### Work item
Retype, without alteration, each line from the line containing "Click the 'null'" to the final line of the records.

Data excerpts:
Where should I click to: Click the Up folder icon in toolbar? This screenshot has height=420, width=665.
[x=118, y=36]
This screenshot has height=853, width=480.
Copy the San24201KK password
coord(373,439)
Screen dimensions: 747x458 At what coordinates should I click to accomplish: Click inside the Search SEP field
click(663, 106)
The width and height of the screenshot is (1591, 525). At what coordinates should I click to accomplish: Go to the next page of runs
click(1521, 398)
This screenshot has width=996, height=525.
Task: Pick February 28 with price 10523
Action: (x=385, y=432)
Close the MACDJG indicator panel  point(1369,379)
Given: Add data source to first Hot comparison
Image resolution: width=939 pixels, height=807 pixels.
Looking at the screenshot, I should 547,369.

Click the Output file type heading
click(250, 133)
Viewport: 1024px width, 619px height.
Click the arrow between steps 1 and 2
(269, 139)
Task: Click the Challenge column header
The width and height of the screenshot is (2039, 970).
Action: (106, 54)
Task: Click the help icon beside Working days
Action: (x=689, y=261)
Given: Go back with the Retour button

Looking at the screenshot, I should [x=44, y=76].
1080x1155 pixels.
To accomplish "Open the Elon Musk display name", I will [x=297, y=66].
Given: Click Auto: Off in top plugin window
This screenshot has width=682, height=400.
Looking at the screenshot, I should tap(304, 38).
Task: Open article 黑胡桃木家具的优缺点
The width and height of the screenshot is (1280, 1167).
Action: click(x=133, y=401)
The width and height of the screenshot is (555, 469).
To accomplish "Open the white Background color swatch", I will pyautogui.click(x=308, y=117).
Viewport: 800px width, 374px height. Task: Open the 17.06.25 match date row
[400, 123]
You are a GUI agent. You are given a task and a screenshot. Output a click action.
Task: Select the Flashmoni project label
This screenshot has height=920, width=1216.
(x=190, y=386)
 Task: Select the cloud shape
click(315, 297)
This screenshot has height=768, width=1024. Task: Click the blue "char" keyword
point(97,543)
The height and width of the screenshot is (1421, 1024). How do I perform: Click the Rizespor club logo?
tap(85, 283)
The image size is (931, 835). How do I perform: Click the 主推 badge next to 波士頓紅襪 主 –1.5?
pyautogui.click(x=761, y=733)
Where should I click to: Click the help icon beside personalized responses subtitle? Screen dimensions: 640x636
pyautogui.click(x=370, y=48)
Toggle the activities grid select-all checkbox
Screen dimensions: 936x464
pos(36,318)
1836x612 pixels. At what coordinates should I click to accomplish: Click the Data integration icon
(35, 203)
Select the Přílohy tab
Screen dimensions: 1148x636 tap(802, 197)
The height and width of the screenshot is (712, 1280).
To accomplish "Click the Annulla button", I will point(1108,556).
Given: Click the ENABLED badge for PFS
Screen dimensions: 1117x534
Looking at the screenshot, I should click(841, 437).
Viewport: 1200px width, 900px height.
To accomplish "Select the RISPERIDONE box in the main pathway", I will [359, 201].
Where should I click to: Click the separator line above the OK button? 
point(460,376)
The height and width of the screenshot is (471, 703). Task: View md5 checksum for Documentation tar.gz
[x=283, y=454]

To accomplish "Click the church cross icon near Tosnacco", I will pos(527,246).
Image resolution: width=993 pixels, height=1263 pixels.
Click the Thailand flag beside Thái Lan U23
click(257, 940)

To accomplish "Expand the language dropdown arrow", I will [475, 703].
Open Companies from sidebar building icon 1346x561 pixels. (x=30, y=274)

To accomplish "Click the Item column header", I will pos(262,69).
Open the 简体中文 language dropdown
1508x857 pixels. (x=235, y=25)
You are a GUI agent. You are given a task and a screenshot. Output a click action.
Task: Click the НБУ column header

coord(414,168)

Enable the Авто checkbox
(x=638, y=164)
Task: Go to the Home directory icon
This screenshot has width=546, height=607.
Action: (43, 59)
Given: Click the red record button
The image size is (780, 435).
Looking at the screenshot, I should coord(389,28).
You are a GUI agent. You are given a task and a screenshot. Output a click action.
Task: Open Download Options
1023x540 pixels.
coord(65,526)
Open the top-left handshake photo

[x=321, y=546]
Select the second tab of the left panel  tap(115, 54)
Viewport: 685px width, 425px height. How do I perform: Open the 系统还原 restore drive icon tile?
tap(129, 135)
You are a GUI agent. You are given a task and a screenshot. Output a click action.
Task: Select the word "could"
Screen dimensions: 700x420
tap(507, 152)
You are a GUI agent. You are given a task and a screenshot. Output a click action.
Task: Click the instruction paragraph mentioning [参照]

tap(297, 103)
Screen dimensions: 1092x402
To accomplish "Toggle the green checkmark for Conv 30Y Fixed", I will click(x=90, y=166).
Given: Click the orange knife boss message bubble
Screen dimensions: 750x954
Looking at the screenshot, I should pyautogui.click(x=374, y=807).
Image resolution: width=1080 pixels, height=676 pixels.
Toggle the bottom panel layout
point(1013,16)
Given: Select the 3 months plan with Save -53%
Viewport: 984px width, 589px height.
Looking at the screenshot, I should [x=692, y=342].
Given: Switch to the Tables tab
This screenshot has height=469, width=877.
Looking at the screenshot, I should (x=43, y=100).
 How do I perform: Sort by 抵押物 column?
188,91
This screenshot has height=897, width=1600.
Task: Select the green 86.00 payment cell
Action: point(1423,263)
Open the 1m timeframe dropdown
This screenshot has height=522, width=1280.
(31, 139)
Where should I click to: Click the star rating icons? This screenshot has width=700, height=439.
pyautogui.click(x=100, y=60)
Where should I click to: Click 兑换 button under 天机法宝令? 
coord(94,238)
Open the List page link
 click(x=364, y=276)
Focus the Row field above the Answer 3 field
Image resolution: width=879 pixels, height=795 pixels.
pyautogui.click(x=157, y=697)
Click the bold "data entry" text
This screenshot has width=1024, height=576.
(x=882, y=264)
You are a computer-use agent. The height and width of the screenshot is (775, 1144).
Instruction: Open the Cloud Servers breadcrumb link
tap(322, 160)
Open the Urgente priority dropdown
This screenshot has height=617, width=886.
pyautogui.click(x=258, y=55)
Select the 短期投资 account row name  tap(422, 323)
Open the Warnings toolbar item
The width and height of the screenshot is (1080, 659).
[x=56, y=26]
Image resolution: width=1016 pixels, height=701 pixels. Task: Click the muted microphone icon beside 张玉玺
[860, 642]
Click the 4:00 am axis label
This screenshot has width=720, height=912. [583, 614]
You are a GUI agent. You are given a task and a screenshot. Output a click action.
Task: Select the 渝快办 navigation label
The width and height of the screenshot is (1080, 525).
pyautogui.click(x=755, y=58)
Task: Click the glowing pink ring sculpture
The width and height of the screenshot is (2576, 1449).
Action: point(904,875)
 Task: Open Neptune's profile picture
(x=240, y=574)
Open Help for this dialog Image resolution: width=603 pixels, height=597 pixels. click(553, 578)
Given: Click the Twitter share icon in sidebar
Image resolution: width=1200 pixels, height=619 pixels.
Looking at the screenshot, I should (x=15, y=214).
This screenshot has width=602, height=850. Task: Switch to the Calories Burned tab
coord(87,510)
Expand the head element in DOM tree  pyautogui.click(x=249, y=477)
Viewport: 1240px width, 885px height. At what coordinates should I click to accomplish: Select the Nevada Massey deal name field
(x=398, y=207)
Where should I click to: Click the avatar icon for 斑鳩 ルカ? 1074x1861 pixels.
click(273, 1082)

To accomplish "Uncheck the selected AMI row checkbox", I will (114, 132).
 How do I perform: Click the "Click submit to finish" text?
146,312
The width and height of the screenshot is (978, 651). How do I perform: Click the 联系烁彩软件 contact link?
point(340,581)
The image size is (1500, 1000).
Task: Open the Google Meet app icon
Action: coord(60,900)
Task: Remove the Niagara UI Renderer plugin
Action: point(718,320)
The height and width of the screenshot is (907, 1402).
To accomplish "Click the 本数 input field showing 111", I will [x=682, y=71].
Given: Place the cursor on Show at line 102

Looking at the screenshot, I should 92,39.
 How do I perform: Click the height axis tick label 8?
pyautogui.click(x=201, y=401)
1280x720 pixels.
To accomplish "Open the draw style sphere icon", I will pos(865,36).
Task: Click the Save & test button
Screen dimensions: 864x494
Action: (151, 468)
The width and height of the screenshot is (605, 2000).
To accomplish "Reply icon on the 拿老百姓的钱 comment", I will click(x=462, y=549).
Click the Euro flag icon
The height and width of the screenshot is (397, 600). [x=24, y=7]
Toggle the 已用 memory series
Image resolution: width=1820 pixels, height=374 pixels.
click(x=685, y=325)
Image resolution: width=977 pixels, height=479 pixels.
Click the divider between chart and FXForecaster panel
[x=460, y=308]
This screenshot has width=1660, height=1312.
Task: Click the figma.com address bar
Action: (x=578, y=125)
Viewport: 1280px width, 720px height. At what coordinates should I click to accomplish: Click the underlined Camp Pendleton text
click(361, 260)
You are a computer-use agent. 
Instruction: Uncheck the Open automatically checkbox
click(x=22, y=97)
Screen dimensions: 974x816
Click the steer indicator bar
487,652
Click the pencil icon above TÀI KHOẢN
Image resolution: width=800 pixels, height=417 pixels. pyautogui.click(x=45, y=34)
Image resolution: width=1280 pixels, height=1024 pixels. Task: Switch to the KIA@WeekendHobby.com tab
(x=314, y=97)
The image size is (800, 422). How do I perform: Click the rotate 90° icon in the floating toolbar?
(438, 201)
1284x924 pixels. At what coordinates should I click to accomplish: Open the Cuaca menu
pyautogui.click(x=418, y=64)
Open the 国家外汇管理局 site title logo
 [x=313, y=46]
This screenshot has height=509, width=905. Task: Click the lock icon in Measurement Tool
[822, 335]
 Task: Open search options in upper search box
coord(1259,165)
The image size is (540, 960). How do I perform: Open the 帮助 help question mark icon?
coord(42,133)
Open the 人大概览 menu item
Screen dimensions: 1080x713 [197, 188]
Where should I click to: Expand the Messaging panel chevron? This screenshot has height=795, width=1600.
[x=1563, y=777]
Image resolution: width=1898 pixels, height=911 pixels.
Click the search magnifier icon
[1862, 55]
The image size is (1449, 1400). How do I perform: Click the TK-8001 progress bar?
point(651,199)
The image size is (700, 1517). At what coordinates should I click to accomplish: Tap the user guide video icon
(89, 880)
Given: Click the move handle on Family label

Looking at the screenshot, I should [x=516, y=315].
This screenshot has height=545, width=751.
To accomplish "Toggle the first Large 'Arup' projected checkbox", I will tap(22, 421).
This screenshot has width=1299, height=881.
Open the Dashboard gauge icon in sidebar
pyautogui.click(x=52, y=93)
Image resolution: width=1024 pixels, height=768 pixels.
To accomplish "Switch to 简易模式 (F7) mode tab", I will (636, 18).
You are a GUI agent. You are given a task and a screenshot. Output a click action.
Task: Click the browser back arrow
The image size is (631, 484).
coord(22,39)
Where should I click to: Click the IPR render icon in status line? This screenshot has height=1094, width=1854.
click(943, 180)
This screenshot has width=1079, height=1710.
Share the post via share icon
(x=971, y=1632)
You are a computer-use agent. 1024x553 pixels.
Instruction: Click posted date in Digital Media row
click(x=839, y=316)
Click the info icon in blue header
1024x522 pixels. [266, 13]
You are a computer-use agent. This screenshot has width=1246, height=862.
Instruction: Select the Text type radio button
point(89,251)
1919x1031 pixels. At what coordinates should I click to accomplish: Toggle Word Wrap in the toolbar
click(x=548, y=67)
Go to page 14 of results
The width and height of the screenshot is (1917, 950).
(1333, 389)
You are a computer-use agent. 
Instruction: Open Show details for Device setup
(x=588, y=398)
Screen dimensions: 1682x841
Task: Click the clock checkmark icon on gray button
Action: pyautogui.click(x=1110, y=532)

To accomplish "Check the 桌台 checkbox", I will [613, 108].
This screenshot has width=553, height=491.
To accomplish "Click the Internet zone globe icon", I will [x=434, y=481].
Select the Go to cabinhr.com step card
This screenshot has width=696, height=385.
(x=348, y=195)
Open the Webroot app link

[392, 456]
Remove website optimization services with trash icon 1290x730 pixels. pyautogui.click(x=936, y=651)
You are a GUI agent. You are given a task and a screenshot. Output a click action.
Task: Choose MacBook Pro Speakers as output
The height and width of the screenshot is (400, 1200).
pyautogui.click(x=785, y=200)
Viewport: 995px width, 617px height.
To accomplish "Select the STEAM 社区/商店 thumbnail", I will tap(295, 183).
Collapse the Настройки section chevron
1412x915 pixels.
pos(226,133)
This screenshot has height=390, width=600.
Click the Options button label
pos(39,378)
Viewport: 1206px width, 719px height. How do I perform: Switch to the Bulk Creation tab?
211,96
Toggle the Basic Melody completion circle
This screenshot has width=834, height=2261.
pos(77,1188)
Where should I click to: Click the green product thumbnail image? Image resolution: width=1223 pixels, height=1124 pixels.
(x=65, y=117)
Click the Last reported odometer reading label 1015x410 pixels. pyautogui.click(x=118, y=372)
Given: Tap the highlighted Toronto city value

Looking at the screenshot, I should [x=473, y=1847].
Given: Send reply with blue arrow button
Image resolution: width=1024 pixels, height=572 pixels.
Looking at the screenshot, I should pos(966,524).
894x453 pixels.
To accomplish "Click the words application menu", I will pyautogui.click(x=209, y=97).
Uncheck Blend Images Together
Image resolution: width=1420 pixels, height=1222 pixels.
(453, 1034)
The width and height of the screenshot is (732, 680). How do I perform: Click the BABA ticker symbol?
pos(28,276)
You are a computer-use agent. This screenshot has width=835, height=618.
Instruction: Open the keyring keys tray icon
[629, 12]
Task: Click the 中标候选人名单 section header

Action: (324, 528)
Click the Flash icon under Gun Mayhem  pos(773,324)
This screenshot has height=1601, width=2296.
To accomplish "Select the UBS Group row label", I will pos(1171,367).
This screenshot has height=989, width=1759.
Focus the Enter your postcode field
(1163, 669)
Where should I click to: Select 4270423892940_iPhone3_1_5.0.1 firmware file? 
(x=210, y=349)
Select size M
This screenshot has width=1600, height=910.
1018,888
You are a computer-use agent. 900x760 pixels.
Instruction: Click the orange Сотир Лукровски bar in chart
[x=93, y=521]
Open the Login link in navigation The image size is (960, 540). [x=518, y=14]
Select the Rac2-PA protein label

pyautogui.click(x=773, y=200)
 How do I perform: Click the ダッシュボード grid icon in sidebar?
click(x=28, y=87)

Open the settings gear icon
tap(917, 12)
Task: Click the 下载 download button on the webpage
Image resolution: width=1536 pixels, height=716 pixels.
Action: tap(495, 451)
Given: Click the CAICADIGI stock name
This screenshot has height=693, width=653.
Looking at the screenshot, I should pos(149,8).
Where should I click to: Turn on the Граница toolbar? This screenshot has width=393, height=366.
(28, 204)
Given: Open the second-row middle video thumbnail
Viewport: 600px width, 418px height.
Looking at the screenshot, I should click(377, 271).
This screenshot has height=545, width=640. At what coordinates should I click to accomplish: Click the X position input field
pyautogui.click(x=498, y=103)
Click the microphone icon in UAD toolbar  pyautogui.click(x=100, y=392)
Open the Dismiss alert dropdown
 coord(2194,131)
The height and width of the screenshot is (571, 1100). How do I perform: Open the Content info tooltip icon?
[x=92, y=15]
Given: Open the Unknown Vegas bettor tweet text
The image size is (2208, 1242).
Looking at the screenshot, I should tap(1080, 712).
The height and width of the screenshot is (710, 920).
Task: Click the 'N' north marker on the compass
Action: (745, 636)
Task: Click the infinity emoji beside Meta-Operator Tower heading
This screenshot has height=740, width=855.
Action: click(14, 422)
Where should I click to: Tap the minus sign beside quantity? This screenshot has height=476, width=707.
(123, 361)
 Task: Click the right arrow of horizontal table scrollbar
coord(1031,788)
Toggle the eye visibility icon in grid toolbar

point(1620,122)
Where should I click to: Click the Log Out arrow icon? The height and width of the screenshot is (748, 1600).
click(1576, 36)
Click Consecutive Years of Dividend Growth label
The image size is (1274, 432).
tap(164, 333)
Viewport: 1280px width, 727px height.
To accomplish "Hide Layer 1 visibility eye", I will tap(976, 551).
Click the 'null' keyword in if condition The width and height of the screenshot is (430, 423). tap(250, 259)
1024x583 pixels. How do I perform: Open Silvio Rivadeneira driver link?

### Output of the task
Click the 'null' keyword in if condition The width and height of the screenshot is (430, 423). tap(250, 259)
1024x583 pixels. How do I perform: Open Silvio Rivadeneira driver link?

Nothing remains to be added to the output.